▸ Text zur Analyse:
★ ★ ★ ★
Liam Maye in der Bar Rossi.

Liam Maye: Pop aus Bern in der Bar Rossi

Liam Maye ist in Chicago aufgewachsen und wohnt mittlerweile in Bern. Dass er das nicht erst seit gestern tut, verrät der typische Dialekt eindeutig. Normalerweise ist der junge Musiker alleine unterwegs, für seinen Slot am RADAR-Festival wird er jedoch von einer kompletten Band unterstützt. Der Sänger steht an seinem Roland-Piano während die Bar Rossi immer voller und voller wird. Die Musiker werden auf der kleinen Bühne so von den Scheinwerfern geblendet, dass sie das jedoch nur bedingt mitbekommen. Mit seiner samtenen Stimme spielt Liam Maye ehrlichen Pop, der auch anders sein kann als nur sanft. Durch seine Wurzeln in Chicago wirkt er internationaler als mancher Schweizer Act.

ZID

Valeras aus Reading im Gonzo

Valeras: Im Gonzo werden die Gitarren ausgepackt

Für die junge Band aus Reading läuft der Einstieg ins Musik-Business bisher wie am Schnürchen. Als Support standen Valeras bereits mit Bands wie The Wombats oder The Amazons auf der Bühne. Die Engländer haben sich in einem Musikcamp im Jahr 2015 kennengelernt, damals waren Teile der aktuellen Band erst 13 Jahre alt. 2019 ist auch das jüngste Mitglied volljährig geworden. Lead-Sängerin Rose Yagmur ist gleichzeitig auch die Bassistin von Valeras. Ihre Familie kommt aus Venezuela und das südamerikanische Temperament lässt sie in ihre Bühnenperformance einfliessen. Während der Lead-Gitarrist im Valeras-Shirt seine wilden Gitarrenmelodien spiel, schüttelt Yagmur hinter dem Mikrofon ihre dunkle Mähne, als wäre es ein Tanz.

Sophie and the Giants

Sophie and the Giants im KOSMOS.

Sophie and the Giants: Die Überflieger am Radar-Festival 2020

2019 waren The Howl & The Hum das Highlight vieler RADAR-Besucher. Gestern haben Sophie and the Giants aus Sheffield diesen Platz eingenommen. Bereits beim ersten Ton spürt man die Einzigartigkeit der Band. Der Opening-Track Waste My Air erinnert an Florence & the Machine, hat aber noch einmal doppelt so viel Power. Nicht nur die Stimme von Namensgeberin Sophie Scott beeindruckt, sondern auch die Energie ihrer Bandkollegen Toby Holmes an der Gitarre, Antonia Pooles am Bass und Chris Hill am Schlagzeug. Sophie and the Giants spielen praktisch jeden ihrer bisher veröffentlichten Songs und keiner fällt ab, egal ob er Runaway, The Light oder Break The Silence heisstUm ein 30-minütiges Set spielen zu können ergänzen sie ihre Eigenkompositionen mit einem Cover-Mash-Up aus Supertramps Breakfast in America sowie Wicked Games von Chris Isaak.
★ ★ ★ ★
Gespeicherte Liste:
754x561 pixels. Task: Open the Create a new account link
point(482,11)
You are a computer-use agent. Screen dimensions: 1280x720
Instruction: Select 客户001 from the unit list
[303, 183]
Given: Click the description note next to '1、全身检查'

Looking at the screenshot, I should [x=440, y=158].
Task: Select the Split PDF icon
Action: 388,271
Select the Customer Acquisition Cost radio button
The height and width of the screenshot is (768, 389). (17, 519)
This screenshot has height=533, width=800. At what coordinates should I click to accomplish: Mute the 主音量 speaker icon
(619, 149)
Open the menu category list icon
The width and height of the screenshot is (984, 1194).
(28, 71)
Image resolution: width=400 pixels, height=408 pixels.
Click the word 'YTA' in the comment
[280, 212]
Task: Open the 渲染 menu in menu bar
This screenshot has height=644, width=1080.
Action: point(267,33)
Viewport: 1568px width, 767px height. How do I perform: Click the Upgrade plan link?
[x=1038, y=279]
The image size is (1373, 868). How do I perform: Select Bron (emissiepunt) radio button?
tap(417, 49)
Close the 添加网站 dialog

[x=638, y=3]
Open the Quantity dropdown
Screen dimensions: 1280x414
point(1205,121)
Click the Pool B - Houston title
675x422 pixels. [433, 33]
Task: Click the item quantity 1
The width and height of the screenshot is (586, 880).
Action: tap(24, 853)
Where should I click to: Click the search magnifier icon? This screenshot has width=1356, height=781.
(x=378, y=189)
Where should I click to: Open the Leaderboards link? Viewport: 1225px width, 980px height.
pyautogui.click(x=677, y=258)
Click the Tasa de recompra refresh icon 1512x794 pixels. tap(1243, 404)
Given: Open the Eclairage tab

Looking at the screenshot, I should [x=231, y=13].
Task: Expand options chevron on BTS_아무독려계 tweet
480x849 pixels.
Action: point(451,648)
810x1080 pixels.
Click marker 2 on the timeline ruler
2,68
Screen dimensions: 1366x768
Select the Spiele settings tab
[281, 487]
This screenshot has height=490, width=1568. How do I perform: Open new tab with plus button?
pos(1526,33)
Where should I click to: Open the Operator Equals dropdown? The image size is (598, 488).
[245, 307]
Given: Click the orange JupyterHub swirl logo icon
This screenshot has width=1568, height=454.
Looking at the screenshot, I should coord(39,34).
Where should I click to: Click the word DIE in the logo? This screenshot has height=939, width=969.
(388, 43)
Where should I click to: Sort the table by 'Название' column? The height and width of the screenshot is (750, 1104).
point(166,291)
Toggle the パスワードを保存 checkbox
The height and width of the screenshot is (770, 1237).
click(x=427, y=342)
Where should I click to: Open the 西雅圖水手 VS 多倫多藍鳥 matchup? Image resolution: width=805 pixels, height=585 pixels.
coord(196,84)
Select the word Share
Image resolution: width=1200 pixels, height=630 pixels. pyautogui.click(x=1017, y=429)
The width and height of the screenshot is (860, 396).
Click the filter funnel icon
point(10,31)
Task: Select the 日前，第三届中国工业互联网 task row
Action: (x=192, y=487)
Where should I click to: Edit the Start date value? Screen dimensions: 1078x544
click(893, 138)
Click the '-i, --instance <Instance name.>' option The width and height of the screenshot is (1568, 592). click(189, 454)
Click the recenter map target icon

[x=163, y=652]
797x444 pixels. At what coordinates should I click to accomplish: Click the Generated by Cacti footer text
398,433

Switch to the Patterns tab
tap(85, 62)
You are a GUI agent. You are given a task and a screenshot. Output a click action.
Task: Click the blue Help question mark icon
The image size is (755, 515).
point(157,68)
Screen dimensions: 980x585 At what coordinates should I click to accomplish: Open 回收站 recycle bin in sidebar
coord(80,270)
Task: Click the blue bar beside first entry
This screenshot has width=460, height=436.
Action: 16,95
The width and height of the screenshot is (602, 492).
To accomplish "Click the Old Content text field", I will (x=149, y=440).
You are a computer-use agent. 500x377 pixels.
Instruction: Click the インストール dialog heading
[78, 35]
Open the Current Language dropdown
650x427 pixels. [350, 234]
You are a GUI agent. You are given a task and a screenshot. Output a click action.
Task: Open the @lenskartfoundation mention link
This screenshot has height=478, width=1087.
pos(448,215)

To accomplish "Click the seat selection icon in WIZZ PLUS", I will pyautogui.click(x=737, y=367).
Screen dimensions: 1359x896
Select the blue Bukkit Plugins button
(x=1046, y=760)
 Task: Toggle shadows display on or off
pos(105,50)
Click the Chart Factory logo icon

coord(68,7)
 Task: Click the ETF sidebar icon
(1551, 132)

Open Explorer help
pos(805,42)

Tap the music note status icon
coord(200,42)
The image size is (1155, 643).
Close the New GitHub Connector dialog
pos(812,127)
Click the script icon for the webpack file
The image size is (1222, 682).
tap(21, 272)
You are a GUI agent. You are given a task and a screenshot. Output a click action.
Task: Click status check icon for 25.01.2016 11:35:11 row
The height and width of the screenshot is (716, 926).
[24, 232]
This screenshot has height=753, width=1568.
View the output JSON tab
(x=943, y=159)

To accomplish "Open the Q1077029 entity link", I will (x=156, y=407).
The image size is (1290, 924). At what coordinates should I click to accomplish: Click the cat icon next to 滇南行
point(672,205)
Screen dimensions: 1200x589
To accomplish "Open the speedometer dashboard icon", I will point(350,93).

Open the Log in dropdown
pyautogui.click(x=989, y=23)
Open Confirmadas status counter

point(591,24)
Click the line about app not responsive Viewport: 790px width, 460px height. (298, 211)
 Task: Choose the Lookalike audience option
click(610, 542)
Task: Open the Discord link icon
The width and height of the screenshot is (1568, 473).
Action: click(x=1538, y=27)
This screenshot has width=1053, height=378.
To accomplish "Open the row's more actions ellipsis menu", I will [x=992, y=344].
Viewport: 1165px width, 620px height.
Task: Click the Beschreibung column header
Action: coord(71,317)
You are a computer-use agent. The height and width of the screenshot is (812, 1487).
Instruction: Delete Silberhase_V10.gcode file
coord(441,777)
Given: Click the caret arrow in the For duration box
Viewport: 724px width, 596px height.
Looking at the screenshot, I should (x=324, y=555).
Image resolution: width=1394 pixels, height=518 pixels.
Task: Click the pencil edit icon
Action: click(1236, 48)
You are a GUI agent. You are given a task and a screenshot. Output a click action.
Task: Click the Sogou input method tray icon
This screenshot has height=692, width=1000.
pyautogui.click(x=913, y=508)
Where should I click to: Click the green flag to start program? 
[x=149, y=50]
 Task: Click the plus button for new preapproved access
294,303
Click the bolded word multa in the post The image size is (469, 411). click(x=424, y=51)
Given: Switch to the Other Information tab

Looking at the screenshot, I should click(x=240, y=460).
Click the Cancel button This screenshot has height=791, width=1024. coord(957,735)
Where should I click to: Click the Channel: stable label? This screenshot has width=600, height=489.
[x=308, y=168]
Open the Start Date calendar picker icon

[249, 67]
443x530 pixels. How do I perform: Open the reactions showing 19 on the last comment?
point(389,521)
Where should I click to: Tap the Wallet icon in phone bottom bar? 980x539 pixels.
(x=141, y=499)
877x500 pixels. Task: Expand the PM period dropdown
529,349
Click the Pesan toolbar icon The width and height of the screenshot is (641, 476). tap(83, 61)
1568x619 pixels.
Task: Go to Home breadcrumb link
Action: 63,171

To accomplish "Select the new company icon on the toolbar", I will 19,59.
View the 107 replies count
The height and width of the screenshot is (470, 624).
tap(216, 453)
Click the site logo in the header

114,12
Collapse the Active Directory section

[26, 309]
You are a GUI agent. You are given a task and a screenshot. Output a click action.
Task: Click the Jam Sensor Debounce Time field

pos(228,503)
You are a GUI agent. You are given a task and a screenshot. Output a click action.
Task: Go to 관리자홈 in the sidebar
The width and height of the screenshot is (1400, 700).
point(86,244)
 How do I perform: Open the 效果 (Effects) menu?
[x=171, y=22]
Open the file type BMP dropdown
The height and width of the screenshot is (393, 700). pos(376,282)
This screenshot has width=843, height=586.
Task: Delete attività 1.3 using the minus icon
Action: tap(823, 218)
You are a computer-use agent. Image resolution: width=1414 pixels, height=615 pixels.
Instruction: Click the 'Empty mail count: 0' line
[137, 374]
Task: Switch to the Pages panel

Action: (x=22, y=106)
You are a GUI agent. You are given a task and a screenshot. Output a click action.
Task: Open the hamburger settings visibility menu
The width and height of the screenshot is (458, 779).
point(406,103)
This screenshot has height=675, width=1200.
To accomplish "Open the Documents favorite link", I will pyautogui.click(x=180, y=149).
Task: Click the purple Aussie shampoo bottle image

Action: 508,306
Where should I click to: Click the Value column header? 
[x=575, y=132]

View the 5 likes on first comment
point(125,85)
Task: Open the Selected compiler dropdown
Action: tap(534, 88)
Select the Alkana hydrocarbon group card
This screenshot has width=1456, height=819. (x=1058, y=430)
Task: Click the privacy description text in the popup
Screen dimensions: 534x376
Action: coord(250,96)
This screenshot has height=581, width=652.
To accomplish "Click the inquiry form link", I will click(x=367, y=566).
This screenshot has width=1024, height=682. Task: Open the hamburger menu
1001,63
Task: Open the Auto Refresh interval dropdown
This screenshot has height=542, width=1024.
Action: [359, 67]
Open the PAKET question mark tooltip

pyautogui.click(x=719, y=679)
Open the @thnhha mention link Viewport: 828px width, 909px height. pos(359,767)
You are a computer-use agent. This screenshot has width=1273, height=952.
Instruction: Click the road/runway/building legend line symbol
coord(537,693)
★ ★ ★ ★
▸ Aufgabenstellung: Bitte schreiben Sie den Konzertbericht vom RADAR-Festival nach seinem letzten Satz weiter. Die Liste stammt aus einer anderen Quelle.

▸ Schriftliche Antwort:
Say you won't
Two minds too much to bare
Tell him don't
Waste my air

Waste My Air, Sophie and the Giants
Emma Steinbakken

Emma Steinbakken aus Norwegen.

Emma Steinbakken: Zwischen Gefühl und Hollywood-Blockbuster

Emma Steinbakken aus Norwegen klingt anfangs ganz sanft. Man könnte meinen, ein ruhiger Singer-Songwriter-Auftritt mit Band sei nun angesagt. Doch die sympathische Sängerin kann auch ganz anders. Wenn sie im Song Pretty Little Secret zum Refrain ansetzt, fühlt es sich beinahe wie ein Score eines Hollywood-Films an. Der Sound wird plötzlich cineastisch und die Band stürmt los. Die Balance zwischen Sanftheit und wilden Ausbrüchen gelingen Emma Steinbakken scheinbar spielend leicht. Umso grösser wird der Kontrast, wenn sie eine Ansage macht. Ungeschützt von ihrer Musik wirkt sie beinahe schüchtern. Die Ausstrahlung verändert sich sofort, wenn sie erneut zum Gesang ansetzt.

Kino Roland

Das Logo des RADAR-Festivals an einer Fassade steht symbolisch für gute, unverbrauchte Musik.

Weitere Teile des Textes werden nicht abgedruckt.